Wal-Mart leads in computers - Special Supplement: Home Office Merchandising

Discount Store News, Nov 15, 1993 by Pete Hisey

Wal-Mart continues to build its lead in home office and computing products, leaving arch competitors Kmart and Target behind. Of course, the No. 2 and No. 3 retailers may prefer it that way, hanging back until the fluid computer business gels a bit more.

Wal-Mart is the only one of the Big Three that is really in the hardware business: Target carries two skus of Leading Edge 486 machines, but they appear to be there mainly for the benefit of that shopper who just can't wait one more minute for his or her very own computer.

While the office products aisle (near camera and film) has been renamed Computer Accessories and Software, very little else in Target's presentation has changed in the last year. The emphasis at Target is still on accessories, like diskettes and desk storage units, with the computers and one Epson printer apparently more a statement than a viable merchandising category.

Kmart got rid of hardware altogether, after abortive tests of IBM and IBM clone systems in several stores. The company has invested those inventory dollars (and the cost of inventory in a slow-turning product category was a major consideration in Kmart's decision to bail out of hardware, at least for now) in software and accessories, and its selection in these areas is slowly expanding. The company is facing a dilemmma, as most software categories are moving out of the consumer electronics department to the company's new music and video departments at the front of new stores. Computer software, however, has remained in CE, and it is missing the synergy created by the presence of other entertainment and family software (music and video).

By contrast, Wal-Mart's CE department is starting to look like a miniature CompUSA, with eight skus of personal computers (three each from Apple and Packard Bell; one each from IBM and Acer), five dot matrix, bubble jet and laser printers, personal copiers, and monitors, CD-ROM drives, soundboards, backup drives, a growing selection of accessories like Memorex glare screens, and a formidable library of software.

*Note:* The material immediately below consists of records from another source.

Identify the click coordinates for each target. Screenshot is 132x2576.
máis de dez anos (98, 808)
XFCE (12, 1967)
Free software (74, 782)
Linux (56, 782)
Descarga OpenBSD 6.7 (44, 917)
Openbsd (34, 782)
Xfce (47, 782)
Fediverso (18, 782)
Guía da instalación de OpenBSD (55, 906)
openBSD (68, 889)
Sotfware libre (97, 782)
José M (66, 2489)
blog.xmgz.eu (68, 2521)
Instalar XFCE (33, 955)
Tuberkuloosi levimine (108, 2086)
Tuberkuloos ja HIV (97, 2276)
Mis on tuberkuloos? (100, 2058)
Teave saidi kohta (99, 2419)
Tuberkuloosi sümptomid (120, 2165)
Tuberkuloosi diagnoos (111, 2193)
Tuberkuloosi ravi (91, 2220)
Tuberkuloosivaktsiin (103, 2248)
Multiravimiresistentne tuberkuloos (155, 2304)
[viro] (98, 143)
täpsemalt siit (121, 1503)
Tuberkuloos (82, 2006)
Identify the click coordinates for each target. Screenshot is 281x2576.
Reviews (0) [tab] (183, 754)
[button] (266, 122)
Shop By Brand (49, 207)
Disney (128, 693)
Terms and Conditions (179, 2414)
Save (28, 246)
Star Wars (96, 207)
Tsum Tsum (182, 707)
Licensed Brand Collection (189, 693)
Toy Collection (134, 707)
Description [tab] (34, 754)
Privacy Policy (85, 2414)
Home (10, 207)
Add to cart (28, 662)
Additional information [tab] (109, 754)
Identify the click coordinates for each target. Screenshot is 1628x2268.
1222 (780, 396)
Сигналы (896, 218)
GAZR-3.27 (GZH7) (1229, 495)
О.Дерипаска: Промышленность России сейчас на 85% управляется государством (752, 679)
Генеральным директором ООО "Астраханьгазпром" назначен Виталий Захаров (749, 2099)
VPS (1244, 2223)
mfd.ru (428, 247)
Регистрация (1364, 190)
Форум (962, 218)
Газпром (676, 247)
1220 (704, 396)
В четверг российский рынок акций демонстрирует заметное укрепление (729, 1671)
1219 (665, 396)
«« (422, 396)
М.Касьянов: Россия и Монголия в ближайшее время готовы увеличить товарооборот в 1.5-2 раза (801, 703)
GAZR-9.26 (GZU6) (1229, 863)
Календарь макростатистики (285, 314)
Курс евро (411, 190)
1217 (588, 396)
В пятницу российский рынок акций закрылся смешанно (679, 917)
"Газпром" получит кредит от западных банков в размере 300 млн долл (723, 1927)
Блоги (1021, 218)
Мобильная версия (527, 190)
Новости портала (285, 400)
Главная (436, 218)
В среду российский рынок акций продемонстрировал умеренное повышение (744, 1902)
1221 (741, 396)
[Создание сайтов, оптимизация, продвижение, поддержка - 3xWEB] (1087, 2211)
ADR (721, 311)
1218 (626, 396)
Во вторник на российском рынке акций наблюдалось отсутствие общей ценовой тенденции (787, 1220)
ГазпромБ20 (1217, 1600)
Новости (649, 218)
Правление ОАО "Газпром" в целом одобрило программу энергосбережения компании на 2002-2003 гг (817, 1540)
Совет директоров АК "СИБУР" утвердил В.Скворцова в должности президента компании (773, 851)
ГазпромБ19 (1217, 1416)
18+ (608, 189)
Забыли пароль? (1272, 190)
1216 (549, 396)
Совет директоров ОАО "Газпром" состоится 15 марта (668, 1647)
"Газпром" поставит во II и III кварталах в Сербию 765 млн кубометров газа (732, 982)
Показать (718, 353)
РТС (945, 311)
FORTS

The nation's leading retailer has been testing computers for years (as far back as the early '80s, when it shared in the disastrous performance of early personal computers) and made a commitment to the category chainwide about 18 months ago. The tests really never worked out that well, one store manager said, but the industry changed so much that it rendered the test results moot. Still suspicious of the category, but convinced of its long-term viability, Wal-Mart cautiously entered the market on a national basis with a limited selection of no-name, low-cost computers from KLH and Wang, both of which quickly foundered in the new world of mass retail (KLH dissolved, and Wang came close).

But Wal-Mart kept trying, building allianes first with Packard Bell, the first major manufacturer to really attempt to understand the mass market, and later with Acer (whose president, Pete Jansen, came out of the retail world), IBM and, most recently, Apple. Wal-Mart had always preferred to carry the top brands in the field (as it has in virtually all departments), but until recently they were either overpriced or unavailable to mass marketers.

That phase is over, and Wal-Mart has moved rapidly to build up its computer products department, which now accounts for about 20% of its CE sales floor, counting video game systems.

With brand availability now a certainty, Wal-Mart has entered into its price point management mode. Wal-Mart shoppers are intensely price-sensitive, not only in comparative terms but in absolute ones as well. In any product category, there is a price above which they will not go, no matter how much value they'll receive for their money.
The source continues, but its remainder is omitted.